** Opening Source records block **

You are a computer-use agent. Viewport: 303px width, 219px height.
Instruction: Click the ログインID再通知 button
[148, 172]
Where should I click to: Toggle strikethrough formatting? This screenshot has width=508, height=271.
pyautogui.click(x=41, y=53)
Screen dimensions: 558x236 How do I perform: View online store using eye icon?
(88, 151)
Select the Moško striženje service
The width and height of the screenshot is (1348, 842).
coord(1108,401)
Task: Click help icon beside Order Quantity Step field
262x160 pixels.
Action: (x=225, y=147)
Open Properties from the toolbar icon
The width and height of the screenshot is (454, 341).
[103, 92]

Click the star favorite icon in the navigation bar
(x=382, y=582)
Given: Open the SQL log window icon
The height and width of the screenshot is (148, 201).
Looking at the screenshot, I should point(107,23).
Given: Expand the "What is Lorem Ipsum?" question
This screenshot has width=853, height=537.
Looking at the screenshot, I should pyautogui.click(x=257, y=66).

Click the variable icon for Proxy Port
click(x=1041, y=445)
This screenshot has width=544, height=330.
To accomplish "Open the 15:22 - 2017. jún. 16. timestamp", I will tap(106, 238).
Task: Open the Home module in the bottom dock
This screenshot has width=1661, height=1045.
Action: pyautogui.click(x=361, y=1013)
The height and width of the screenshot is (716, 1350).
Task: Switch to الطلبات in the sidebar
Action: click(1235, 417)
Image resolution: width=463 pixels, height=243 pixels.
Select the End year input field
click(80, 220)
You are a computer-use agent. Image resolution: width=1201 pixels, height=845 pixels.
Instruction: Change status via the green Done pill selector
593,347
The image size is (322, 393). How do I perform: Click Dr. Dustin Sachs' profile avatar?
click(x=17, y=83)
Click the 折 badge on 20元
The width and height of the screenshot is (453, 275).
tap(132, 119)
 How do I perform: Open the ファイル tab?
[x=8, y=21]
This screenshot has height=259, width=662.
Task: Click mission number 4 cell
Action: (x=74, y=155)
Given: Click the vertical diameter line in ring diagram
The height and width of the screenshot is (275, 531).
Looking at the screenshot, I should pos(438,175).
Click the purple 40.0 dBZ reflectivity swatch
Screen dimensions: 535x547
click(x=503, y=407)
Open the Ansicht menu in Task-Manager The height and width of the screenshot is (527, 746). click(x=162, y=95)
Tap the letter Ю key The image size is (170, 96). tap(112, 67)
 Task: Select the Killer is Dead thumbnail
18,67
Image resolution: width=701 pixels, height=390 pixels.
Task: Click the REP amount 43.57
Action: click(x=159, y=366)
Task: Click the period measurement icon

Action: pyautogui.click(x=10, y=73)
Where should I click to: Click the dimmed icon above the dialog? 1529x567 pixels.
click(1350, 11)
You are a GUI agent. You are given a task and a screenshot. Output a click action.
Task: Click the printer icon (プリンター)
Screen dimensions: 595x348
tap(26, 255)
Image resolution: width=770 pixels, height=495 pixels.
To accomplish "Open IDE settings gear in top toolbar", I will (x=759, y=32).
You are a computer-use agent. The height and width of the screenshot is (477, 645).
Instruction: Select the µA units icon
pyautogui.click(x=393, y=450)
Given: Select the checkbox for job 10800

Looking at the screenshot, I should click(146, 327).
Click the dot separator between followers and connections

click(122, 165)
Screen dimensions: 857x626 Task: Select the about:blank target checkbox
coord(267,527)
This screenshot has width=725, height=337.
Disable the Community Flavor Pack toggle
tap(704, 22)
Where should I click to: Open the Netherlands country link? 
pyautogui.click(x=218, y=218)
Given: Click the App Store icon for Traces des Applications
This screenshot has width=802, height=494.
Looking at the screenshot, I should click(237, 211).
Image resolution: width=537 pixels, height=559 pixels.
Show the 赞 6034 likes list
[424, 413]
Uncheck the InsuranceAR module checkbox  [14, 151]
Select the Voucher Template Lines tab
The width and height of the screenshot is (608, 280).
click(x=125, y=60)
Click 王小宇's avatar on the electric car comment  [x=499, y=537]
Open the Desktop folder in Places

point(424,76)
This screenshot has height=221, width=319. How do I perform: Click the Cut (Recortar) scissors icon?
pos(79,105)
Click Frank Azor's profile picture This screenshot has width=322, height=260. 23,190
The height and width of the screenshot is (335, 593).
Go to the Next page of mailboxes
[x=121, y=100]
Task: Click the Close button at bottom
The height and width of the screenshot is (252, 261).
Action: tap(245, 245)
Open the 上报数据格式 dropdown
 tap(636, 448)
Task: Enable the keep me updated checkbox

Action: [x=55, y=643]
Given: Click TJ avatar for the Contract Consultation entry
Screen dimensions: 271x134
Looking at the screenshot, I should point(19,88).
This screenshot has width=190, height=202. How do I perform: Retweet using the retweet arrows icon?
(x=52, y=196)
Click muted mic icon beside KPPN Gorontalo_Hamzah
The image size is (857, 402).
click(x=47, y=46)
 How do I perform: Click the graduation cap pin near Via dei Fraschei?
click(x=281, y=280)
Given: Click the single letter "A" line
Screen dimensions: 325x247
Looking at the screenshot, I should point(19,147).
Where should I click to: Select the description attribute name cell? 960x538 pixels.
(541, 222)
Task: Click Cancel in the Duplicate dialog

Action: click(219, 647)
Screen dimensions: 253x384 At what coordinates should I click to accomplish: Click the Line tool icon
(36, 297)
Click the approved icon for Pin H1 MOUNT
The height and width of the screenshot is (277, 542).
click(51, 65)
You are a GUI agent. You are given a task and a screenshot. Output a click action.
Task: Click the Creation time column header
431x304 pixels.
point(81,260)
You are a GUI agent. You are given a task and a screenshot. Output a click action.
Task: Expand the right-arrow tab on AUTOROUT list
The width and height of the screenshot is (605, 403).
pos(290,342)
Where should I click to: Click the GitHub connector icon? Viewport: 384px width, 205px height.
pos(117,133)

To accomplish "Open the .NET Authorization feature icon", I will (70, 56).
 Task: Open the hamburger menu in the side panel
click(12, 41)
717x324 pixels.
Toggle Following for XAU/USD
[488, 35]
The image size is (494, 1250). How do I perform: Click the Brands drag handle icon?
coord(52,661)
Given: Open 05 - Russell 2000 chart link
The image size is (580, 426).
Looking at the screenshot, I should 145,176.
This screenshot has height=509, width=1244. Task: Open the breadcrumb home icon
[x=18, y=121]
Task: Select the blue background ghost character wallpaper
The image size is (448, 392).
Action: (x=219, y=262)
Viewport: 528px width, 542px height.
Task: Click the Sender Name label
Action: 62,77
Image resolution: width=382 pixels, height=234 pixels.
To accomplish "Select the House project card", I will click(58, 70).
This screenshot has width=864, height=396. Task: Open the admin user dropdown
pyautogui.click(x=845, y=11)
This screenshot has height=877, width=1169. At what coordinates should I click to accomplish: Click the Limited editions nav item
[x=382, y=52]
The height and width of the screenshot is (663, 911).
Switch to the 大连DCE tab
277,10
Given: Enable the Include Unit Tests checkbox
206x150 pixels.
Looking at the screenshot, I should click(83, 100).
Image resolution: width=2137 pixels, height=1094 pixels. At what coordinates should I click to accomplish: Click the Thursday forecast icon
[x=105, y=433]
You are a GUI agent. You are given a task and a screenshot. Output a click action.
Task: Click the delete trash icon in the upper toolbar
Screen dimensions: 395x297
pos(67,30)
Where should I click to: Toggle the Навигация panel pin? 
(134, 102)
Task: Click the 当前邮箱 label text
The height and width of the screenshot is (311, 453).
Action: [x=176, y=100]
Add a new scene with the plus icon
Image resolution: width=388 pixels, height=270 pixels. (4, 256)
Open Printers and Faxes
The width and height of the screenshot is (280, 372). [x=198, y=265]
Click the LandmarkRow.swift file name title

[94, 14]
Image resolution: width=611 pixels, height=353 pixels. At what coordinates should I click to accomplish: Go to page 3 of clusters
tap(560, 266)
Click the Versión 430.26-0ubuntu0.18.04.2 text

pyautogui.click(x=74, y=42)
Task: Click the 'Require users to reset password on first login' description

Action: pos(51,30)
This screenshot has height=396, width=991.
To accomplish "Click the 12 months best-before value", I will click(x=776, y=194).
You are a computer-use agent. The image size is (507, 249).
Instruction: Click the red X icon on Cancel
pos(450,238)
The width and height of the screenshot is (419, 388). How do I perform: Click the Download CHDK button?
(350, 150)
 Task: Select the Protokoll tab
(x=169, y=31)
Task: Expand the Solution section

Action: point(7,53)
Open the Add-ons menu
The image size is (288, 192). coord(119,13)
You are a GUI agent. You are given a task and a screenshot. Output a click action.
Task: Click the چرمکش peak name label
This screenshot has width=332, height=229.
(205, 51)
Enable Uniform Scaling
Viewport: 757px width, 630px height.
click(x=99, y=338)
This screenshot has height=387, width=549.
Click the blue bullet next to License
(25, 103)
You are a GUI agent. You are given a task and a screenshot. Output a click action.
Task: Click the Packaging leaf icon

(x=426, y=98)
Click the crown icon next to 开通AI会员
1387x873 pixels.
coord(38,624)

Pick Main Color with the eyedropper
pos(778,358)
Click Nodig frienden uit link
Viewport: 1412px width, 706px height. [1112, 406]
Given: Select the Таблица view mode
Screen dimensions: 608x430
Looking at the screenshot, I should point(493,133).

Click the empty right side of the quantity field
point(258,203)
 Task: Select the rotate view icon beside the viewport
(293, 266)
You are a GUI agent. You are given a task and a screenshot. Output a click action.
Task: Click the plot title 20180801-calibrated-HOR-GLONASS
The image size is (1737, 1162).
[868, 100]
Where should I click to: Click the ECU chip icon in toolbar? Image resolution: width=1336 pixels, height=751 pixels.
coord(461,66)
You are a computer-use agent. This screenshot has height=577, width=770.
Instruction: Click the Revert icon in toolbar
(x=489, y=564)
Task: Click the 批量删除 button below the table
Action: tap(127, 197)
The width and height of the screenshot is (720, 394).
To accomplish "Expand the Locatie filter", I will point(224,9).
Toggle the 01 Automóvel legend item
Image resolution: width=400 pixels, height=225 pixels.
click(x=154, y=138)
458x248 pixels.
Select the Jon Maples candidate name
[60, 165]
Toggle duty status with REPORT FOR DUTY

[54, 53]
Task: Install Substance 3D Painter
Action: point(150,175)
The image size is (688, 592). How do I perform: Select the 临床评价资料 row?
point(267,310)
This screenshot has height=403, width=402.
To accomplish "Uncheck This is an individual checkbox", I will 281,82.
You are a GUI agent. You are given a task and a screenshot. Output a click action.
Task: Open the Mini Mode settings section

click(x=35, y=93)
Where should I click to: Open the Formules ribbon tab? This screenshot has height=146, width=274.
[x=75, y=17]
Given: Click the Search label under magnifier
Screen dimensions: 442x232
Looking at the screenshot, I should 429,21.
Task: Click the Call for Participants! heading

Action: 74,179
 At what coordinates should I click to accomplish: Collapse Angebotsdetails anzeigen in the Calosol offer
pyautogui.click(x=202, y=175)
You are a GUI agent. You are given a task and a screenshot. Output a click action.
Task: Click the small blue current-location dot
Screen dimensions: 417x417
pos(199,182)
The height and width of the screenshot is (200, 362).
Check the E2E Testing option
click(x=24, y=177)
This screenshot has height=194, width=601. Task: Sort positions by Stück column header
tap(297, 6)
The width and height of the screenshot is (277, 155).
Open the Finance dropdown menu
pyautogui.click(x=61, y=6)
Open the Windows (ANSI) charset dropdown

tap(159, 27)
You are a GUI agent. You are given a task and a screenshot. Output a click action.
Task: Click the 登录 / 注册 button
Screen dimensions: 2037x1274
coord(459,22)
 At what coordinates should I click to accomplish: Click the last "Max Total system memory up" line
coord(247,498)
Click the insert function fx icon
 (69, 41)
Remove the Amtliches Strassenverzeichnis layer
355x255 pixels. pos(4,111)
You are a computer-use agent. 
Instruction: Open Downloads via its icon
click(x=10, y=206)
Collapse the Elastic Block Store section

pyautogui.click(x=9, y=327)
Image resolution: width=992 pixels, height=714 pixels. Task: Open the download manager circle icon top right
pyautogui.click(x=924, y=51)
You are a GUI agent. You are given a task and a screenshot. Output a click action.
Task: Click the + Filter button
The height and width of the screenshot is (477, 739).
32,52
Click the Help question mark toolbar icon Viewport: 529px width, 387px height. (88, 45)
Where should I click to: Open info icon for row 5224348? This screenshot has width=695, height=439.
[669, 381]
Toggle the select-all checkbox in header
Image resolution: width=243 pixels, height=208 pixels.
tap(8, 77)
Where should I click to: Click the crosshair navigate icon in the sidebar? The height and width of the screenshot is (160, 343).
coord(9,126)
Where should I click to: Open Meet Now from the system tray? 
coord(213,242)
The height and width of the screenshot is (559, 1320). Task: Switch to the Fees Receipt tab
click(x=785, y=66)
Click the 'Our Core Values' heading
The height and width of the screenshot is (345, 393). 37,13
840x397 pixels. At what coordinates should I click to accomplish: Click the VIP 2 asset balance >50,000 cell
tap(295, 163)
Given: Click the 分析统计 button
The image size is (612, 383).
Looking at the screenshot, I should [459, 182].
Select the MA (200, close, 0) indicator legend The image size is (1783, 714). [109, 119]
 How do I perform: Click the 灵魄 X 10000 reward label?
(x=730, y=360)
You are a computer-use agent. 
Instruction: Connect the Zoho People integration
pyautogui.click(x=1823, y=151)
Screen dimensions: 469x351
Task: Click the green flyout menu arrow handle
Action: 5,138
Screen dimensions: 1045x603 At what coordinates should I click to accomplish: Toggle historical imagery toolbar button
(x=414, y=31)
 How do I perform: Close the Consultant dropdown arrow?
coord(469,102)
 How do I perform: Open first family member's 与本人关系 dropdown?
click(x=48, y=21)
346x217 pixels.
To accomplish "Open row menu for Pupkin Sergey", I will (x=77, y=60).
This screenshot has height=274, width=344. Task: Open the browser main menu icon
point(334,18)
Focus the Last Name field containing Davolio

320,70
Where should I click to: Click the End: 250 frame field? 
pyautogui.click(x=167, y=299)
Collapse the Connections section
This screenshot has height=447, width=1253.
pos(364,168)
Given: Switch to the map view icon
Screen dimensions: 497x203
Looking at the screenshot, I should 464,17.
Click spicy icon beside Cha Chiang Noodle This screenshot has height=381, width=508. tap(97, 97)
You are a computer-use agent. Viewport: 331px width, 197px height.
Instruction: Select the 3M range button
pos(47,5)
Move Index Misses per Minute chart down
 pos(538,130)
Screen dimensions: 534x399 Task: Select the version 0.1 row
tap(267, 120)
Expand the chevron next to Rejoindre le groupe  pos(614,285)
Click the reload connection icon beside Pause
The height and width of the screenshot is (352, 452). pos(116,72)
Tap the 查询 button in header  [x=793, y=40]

** Closing Source records block **

## Problem to work on
Once the line with "Given: Click the 分析统计 button" is found, write out that line and every one after it through the last line of the records, exactly and with nothing else.

## Output
Given: Click the 分析统计 button
The image size is (612, 383).
Looking at the screenshot, I should [459, 182].
Select the MA (200, close, 0) indicator legend The image size is (1783, 714). [109, 119]
 How do I perform: Click the 灵魄 X 10000 reward label?
(x=730, y=360)
You are a computer-use agent. 
Instruction: Connect the Zoho People integration
pyautogui.click(x=1823, y=151)
Screen dimensions: 469x351
Task: Click the green flyout menu arrow handle
Action: 5,138
Screen dimensions: 1045x603 At what coordinates should I click to accomplish: Toggle historical imagery toolbar button
(x=414, y=31)
 How do I perform: Close the Consultant dropdown arrow?
coord(469,102)
 How do I perform: Open first family member's 与本人关系 dropdown?
click(x=48, y=21)
346x217 pixels.
To accomplish "Open row menu for Pupkin Sergey", I will (x=77, y=60).
This screenshot has height=274, width=344. Task: Open the browser main menu icon
point(334,18)
Focus the Last Name field containing Davolio

320,70
Where should I click to: Click the End: 250 frame field? 
pyautogui.click(x=167, y=299)
Collapse the Connections section
This screenshot has height=447, width=1253.
pos(364,168)
Given: Switch to the map view icon
Screen dimensions: 497x203
Looking at the screenshot, I should 464,17.
Click spicy icon beside Cha Chiang Noodle This screenshot has height=381, width=508. tap(97, 97)
You are a computer-use agent. Viewport: 331px width, 197px height.
Instruction: Select the 3M range button
pos(47,5)
Move Index Misses per Minute chart down
 pos(538,130)
Screen dimensions: 534x399 Task: Select the version 0.1 row
tap(267, 120)
Expand the chevron next to Rejoindre le groupe  pos(614,285)
Click the reload connection icon beside Pause
The height and width of the screenshot is (352, 452). pos(116,72)
Tap the 查询 button in header  [x=793, y=40]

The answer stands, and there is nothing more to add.